As I have mentioned before, I like running queries directly from R, so I can analyze the results directly. One downside of this is that sometimes there are queries that take a few minutes to finish, so I would be better saving the result and reading it from disk, but if I have to modify anything in the SQL syntax I also have to replace the previous file with the results.

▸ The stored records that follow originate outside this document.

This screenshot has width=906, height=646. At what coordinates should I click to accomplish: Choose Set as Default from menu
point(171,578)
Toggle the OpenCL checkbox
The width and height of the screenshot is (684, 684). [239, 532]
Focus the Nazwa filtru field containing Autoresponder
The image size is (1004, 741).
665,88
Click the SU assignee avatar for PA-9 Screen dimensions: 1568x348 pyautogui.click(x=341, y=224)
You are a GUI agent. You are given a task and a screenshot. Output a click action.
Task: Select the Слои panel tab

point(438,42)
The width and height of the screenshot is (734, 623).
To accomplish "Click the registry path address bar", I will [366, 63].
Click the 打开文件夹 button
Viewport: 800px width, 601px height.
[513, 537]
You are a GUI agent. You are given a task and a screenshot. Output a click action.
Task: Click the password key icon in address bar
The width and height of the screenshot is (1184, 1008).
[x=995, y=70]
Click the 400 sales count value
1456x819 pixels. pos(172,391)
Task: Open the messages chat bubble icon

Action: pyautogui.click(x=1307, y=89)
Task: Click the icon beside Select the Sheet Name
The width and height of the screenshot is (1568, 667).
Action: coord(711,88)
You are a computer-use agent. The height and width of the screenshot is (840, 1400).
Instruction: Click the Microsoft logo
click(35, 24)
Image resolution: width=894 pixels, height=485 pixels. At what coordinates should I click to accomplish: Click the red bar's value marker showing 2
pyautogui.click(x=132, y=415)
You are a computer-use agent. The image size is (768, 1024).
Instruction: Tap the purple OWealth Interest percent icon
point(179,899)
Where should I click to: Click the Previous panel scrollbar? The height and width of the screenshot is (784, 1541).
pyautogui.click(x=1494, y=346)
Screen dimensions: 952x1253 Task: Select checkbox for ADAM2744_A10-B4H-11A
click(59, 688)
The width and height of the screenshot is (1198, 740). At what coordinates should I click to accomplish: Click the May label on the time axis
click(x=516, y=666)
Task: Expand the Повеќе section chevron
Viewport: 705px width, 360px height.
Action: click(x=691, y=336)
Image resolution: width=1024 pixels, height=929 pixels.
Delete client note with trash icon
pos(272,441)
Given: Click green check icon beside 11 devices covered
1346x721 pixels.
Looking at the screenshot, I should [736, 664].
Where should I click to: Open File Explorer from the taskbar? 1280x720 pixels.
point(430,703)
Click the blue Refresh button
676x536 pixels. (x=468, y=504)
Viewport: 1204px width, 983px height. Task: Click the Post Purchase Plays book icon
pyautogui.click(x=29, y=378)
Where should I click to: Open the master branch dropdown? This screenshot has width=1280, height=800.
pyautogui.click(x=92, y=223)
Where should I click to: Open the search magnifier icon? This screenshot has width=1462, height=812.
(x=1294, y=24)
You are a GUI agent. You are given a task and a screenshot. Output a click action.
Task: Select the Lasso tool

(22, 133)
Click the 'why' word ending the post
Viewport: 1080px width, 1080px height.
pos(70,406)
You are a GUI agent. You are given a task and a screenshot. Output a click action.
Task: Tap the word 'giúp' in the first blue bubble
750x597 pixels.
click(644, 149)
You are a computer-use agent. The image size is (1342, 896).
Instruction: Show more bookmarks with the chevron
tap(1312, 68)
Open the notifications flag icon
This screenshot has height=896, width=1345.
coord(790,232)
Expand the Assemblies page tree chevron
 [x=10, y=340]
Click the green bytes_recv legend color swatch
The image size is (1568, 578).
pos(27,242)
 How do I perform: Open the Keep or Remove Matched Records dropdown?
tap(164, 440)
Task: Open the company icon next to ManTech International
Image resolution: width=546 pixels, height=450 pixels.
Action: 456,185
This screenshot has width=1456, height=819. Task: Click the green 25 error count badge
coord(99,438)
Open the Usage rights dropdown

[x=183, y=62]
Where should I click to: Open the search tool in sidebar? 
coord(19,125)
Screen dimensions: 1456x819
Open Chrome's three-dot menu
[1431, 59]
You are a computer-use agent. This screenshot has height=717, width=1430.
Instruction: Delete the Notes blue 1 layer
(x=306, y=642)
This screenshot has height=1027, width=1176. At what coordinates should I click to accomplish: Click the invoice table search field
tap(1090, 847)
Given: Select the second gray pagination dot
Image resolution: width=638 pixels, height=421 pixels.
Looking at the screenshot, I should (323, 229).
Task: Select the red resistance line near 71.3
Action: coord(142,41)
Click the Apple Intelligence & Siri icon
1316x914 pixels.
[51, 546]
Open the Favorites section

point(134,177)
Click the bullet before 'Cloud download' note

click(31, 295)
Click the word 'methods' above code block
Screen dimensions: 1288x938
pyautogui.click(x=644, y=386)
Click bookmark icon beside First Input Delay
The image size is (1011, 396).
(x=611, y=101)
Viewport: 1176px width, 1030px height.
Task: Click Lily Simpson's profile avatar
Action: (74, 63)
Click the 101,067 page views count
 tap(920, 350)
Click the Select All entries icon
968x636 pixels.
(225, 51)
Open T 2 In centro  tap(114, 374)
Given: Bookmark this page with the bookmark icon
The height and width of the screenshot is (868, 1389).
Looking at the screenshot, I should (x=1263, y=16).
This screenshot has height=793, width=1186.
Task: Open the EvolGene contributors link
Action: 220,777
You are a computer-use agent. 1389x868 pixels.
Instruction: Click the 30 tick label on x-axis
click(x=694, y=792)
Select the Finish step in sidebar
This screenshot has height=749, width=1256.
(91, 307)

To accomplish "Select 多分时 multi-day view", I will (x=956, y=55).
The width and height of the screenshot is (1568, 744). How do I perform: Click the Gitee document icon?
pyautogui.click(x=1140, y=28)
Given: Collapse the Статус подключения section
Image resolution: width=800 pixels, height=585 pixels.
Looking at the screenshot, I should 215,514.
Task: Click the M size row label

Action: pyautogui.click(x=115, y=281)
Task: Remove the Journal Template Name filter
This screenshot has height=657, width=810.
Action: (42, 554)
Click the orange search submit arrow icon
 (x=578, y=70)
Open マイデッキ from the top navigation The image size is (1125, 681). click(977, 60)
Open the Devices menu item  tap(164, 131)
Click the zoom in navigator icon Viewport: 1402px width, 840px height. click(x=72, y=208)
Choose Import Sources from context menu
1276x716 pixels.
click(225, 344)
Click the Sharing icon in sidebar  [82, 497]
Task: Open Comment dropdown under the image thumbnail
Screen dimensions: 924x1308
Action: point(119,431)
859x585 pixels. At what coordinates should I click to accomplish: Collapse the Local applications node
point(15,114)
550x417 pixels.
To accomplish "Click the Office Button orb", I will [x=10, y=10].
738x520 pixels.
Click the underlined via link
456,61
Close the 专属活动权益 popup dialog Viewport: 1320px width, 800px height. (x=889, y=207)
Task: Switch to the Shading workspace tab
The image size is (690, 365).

That defeats the purpose of running the entire thing from R.
So I have resorted to something very simple but effective:
library(digest)
get_db_or_cache <- function(query, get_db_function,
cachefolder = '/tmp/', verbose = FALSE) {
hash <- sha1(query)
filepath <- file.path(cachefolder, sprintf("%s.Rda", hash))
if (file.exists(filepath)) {
load(filepath)
if (verbose) {
cat(sprintf("Data loaded from %s\n"), filepath)
}
} else {
res <- get_db_function(query)
save(res, file = filepath)
if (verbose) {
cat(sprintf("Data saved to %s\n", filepath))
}
}
return(res)
}
In the above example, get_db_function
is any of the functions that I mentioned
in the article that I linked above. For example:
get_vertica <- function(query) {
vDriver <- JDBC(driverClass = "com.vertica.jdbc.Driver",
classPath = "/path/to/jdbc_driver.jar")
vertica <- dbConnect(vDriver, "jdbc:vertica://hostname:port/dbname",
"username", "password")
dd <- dbGetQuery(vertica, query)
dbDisconnect(vertica)
}
The query will run the first time I use it, and as long as I don't modify it I'll get the same results immediately. This assumes that this is an intended effect, which may not be true in all cases. Some modifications can be made (for instance, return the cached result only if it's not older than N hours), but you get the idea.